● **WORK ITEM**: Leave the pictures aside and give back every entry below word for word.

*** Opening INFORMATION SUPPLIED ***

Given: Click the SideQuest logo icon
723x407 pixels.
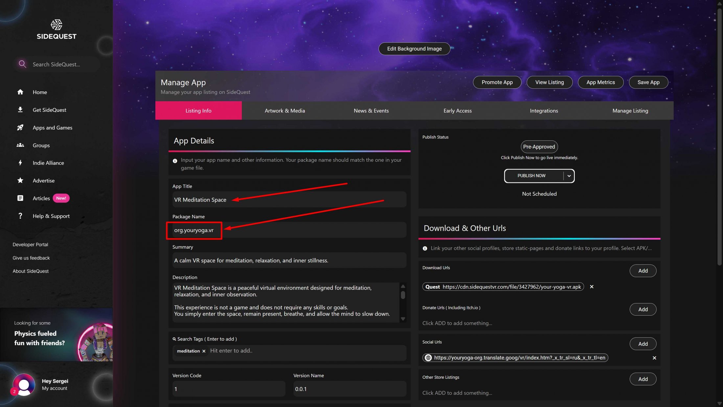Looking at the screenshot, I should point(56,25).
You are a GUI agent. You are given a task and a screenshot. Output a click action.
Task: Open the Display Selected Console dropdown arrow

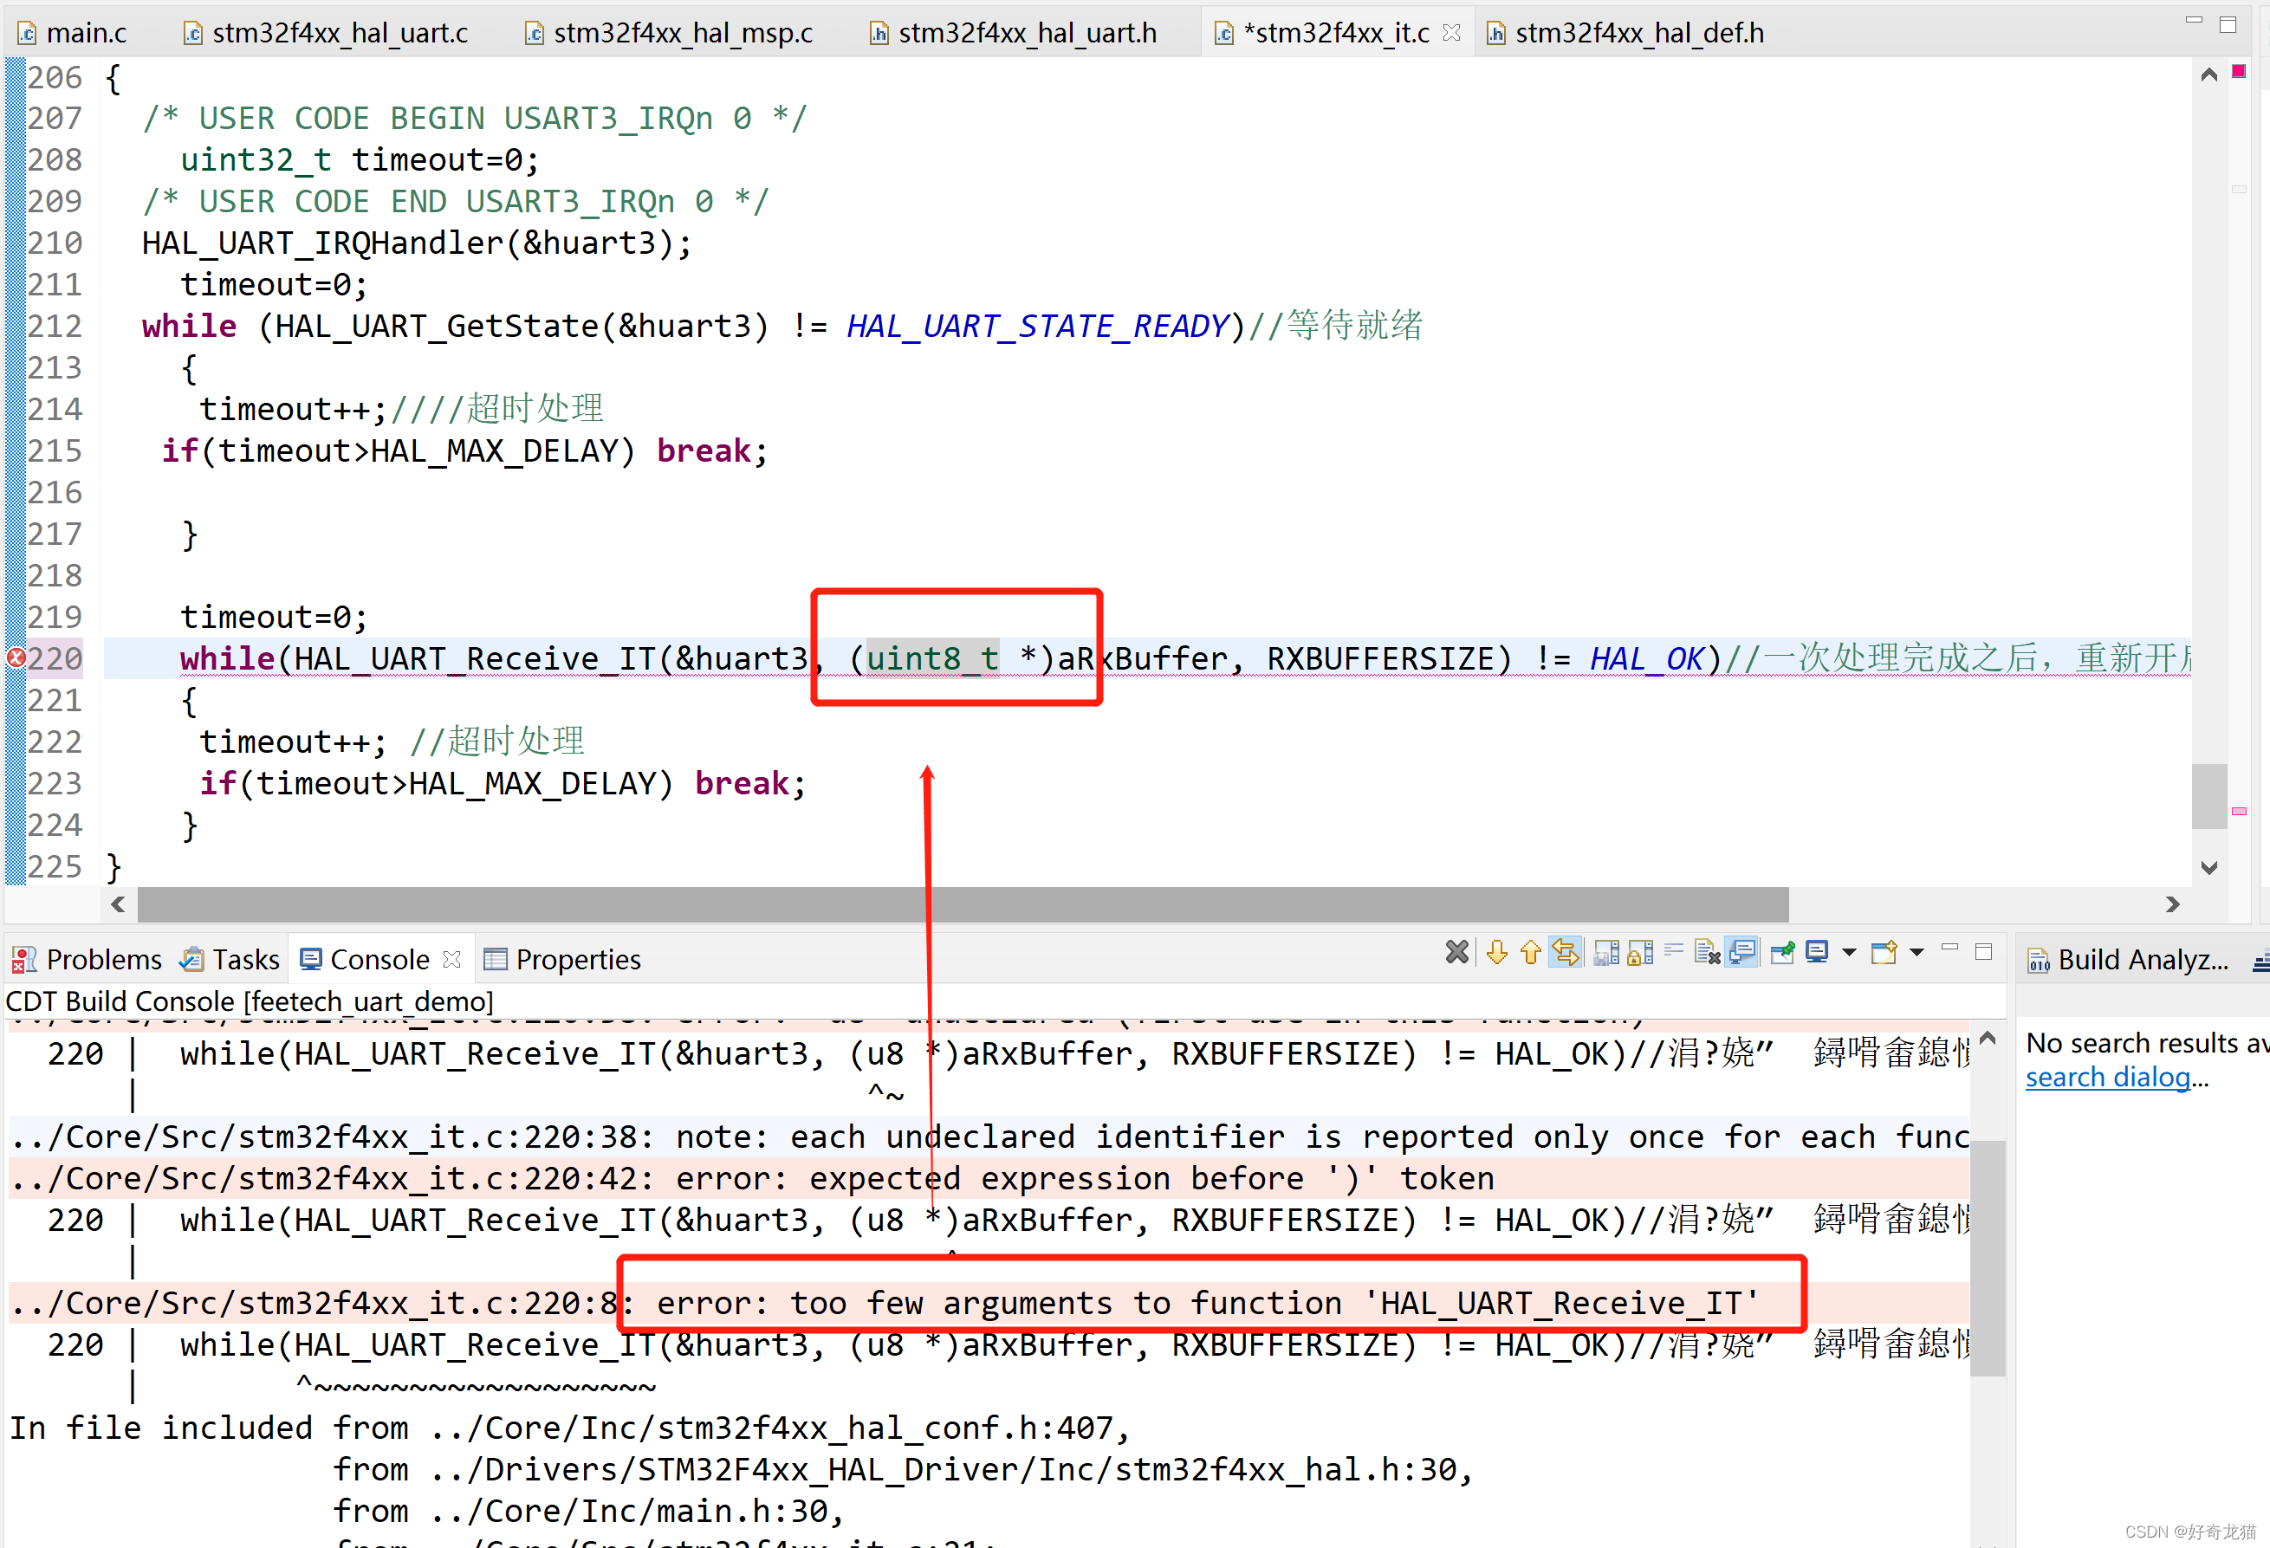[1849, 952]
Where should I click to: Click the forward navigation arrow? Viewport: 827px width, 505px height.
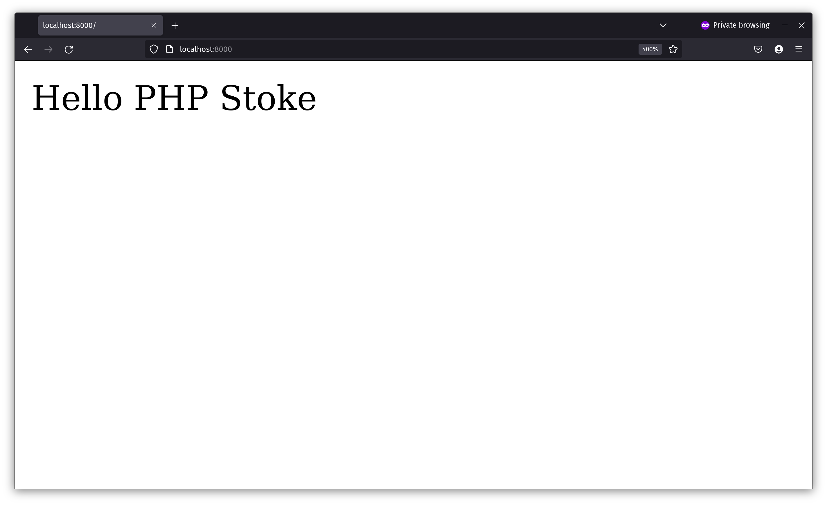coord(48,49)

*** Closing INFORMATION SUPPLIED ***

● **EXPECTED OUTPUT**:
Given: Click the SideQuest logo icon
723x407 pixels.
Looking at the screenshot, I should point(56,25).
You are a GUI agent. You are given a task and a screenshot. Output a click action.
Task: Open the Display Selected Console dropdown arrow

[1849, 952]
Where should I click to: Click the forward navigation arrow? Viewport: 827px width, 505px height.
coord(48,49)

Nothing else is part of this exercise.